[ENTRIES PROVIDED]

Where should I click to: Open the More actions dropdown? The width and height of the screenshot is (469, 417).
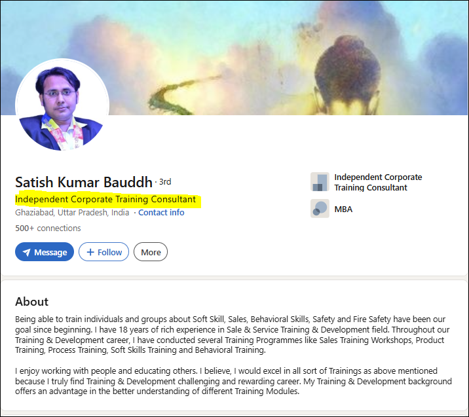pyautogui.click(x=151, y=252)
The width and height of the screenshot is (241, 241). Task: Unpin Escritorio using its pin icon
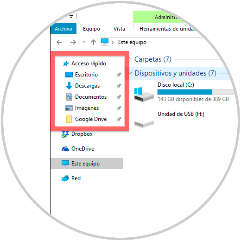pyautogui.click(x=119, y=75)
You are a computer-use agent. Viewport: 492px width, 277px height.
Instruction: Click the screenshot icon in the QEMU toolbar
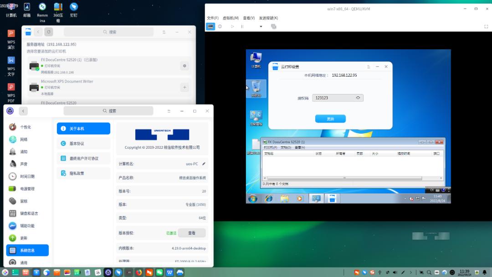[x=273, y=26]
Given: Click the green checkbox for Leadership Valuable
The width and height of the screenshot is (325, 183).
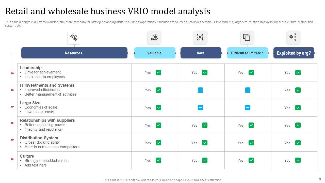Looking at the screenshot, I should click(158, 73).
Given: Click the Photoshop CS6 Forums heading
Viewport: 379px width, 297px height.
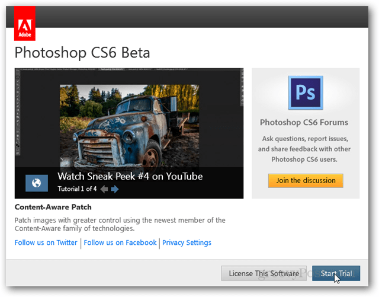Looking at the screenshot, I should tap(304, 123).
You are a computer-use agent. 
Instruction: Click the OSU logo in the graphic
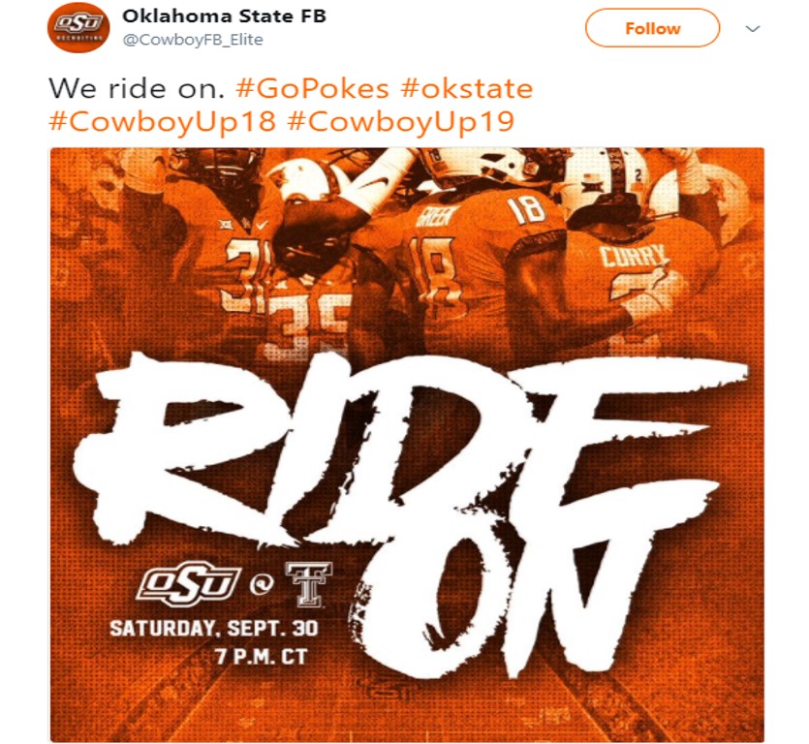[189, 584]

[WHAT YOU NEED TO DO]
Report all lines above with "Given".

[RESPONSE TO THE EXERCISE]
Given: Click the green checkbox for Leadership Valuable
Given: Click the Photoshop CS6 Forums heading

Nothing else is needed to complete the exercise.